INSTRUCTION: Rewrite the Media Orchestration requirements document starting at "1  Introduction" and ending at "the appropriate analysis.", with "Media Orchestration" changed to "Media Coordination" throughout.

PAGE EXCERPT:

INTERNATIONAL ORGANISATION FOR STANDARDISATION

ORGANISATION INTERNATIONALE DE NORMALISATION

ISO/IEC JTC1/SC29/WG11

CODING OF MOVING PICTURES AND AUDIO

ISO/IEC JTC1/SC29/WG11 N16132

MPEG 114, San Diego, CA, US, February 2016

Source / Requirements Subgroup
Status / Final
Title / Requirements for Media Orchestration, v.3
Editor / Rob Koenen

Requirements for Media Orchestration

1  Introduction

This document contains a first draft of the requirements for Media Orchestration. Please refer to the Context and Objectives for Media Orchestration [1] for background. Many of the requirements originate from the study on Uniform Timeline Alignment [2], albeit sometimes in modified form.

For simplicity, the requirements are captured in the form of requirements on “the specification”. This may be a single MPEG standard, but also multiple standards. Some requirements may already be fulfilled, possibly by standards published by other bodies. MPEG’s sub groups can do the appropriate analysis.

Underlined keywords shall have the meaning as in [3].

2  Definitions

Term / Definition
Content / Media Data
Controller / See [1]
Data / Media Data or Metadata or Orchestration Data
Media Component / A component of the Media Data, e.g. an audio stream belonging to an audiovisual Scene
Media Data / Data that can be rendered, including audio, video, text, graphics, images, haptic and tactile information (NB: this data can be timed or non-timed)
Media Stream / Timed Media Data
Metadata / Data about other Data, that cannot be rendered independently and may affect rendering, processing or orchestration of the associated Media Data.
Orchestrator / See [1]
Orchestration Data / Data that orchestrates any number of Timed Data Streams
Note that Orchestration Data itself may also be Timed Data
Sink / Device that presents Media Data
Source / Device that captures and/or transmits data (Media Data and/or Metadata)
Timed Data / Data that has an intrinsic timeline
Timed Metadata / Metadata that has an intrinsic timeline
User / The human that uses one or more device(s) and/or service(s). A User could be a producer and consumer of media, and both at the same time.

3  Requirements

This document specifies requirements for metadata, protocols and packaging/multiplexing and in some cases coded representation of certain times of data. The protocols that the document asks for are application-level protocols. MPEG does not currently envisage specifying network protocols for Media Orchestration

3.1  General Requirements

0)  Reuse of and compatibility with existing standards:

a)  The specification should reuse existing standards to the extent possible;

b)  The specification shall be compatible with relevant existing media delivery methods, including MPEG2TS, MPEG DASH, and MMT;

c)  The specification shall be compatible with relevant existing storage formats, which includes at least the ISO Base Media File Format.

DATA EXTRACT:
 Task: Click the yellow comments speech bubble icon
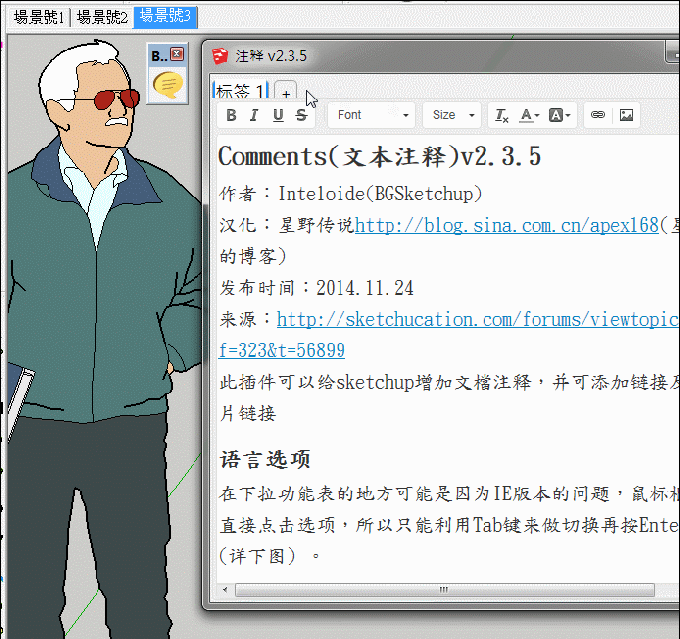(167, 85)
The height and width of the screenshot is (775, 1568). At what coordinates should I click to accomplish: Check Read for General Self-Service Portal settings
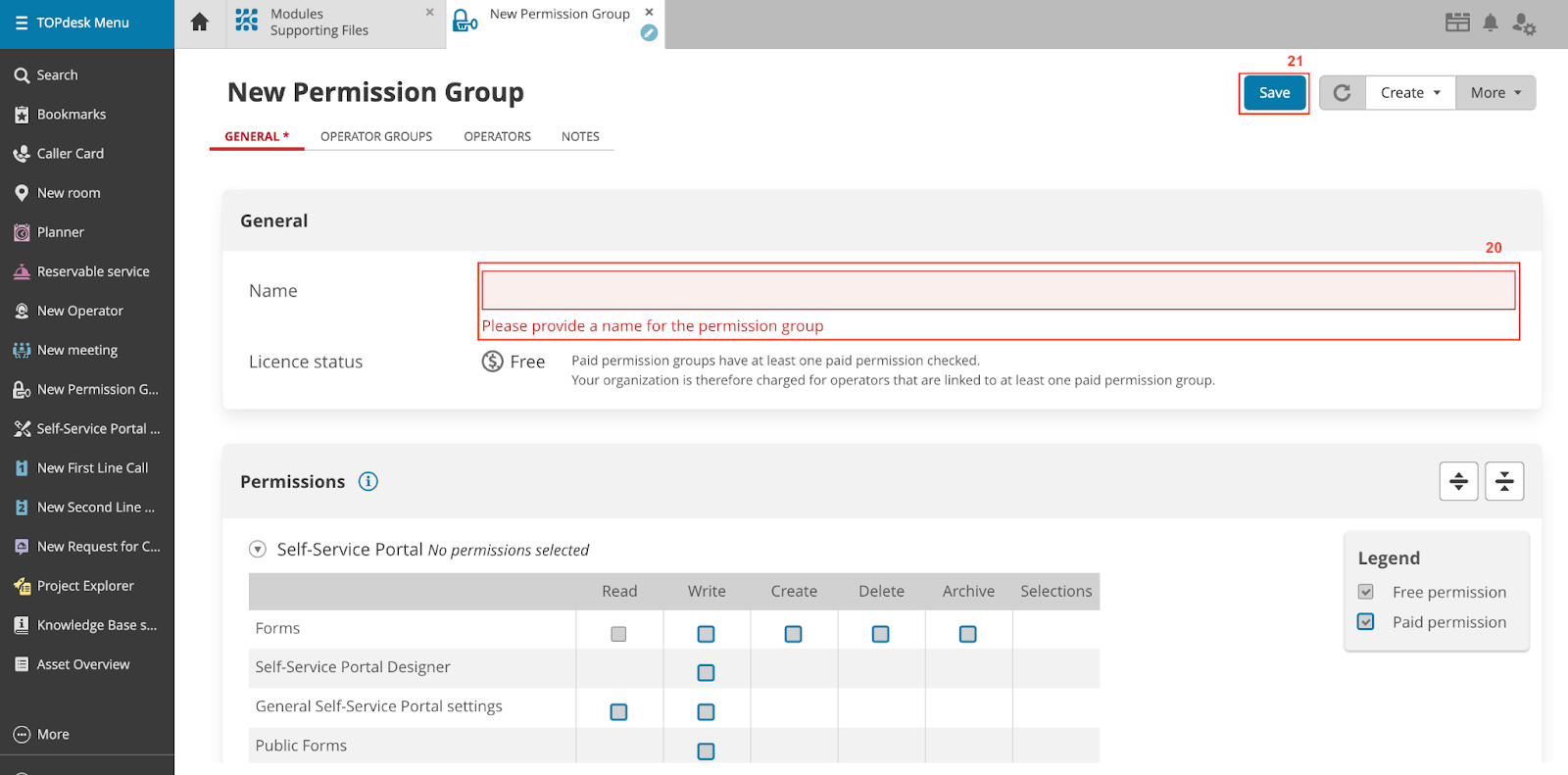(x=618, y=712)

ANSWER TO THIS EXERCISE:
1  Introduction

This document contains a first draft of the requirements for Media Coordination. Please refer to the Context and Objectives for Media Coordination [1] for background. Many of the requirements originate from the study on Uniform Timeline Alignment [2], albeit sometimes in modified form.

For simplicity, the requirements are captured in the form of requirements on “the specification”. This may be a single MPEG standard, but also multiple standards. Some requirements may already be fulfilled, possibly by standards published by other bodies. MPEG’s sub groups can do the appropriate analysis.